As we continue to return to normal and you travel or relocate wherever you go in the world, you will likely meet someone from Brandeis. I can tell you there are Brandeisians everywhere, in over a 160 countries and we all share something special, a unique bond that is Brandeis. You will find these Brandeis connections everywhere, and I urge you to make and keep them throughout your life. When you can, help introduce Brandeis to prospective students and act as mentors to existing students. Help another alumni when asked, ask your alumni network for help when you need it, and give back when you can. You may be all in your homes right now, but you're also part of our house.
Congratulations to the Class of 2021. I hope you'll keep Brandeis in your hearts and minds forever.”
Title reads:
“Brandeis Alma Mater”.
Neil Hampton speaks:
“Please join the members of the Brandeis Chamber Choir, University choirs, and alumni in singing Alma Mater.”
Slide with the Brandeis University Logo, screen text says “Commencement 2021”, “Alma Mater”, “Performed by the Brandeis Chamber Singers, University Chorus, and Alumni”, “Robert Duff, Conductor”.
Opens to a sweeping view on the Louis Brandeis statue with a springtime campus in foreground surrounded by twenty of the The Brandeis Chamber Singers on Zoom who can be heard singing, “To thee, Alma Mater.”
Singing:
“We'll always be true.
Singing continues, but the inner video is replaced by more choir singers in the center singing in-person, wearing masks and social distancing. Camera moves towards the right showing more students singing on the right side before zooming in on two of the students and then moving back left.
"All hail to thy standard
the white and the blue.”
Music continues.
Shot zooms out to show the Chamber singers from above.

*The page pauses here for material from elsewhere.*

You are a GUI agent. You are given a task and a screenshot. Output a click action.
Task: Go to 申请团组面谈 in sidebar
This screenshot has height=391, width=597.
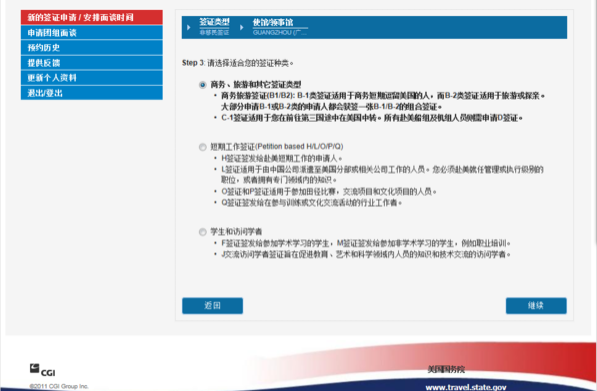(x=92, y=32)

Camera moves around to show other students.
Singing:
“Proclaiming thy future,
recalling thy past
our hopes spring from
mem'ries eternally cast.
With sorrows we'll leave thee,
new worlds to create.
May deeds of thy children
make thee forever great.
May deeds of thy children
make thee forever great.”
Transitions to an aerial view to show all of the masked, in-person singers, with the zoom singers still framing the inner video.
Transitions to sweeping view of the Louis Brandeis statue in the foreground with trees and the Shapiro Campus Center in the background.
Fades to black.
Series of slides appear with white background and text in Brandeis blue, each with a header on top reading “Brandeis University”, “Brandeis Chamber Singers, University Chorus and Alumni”.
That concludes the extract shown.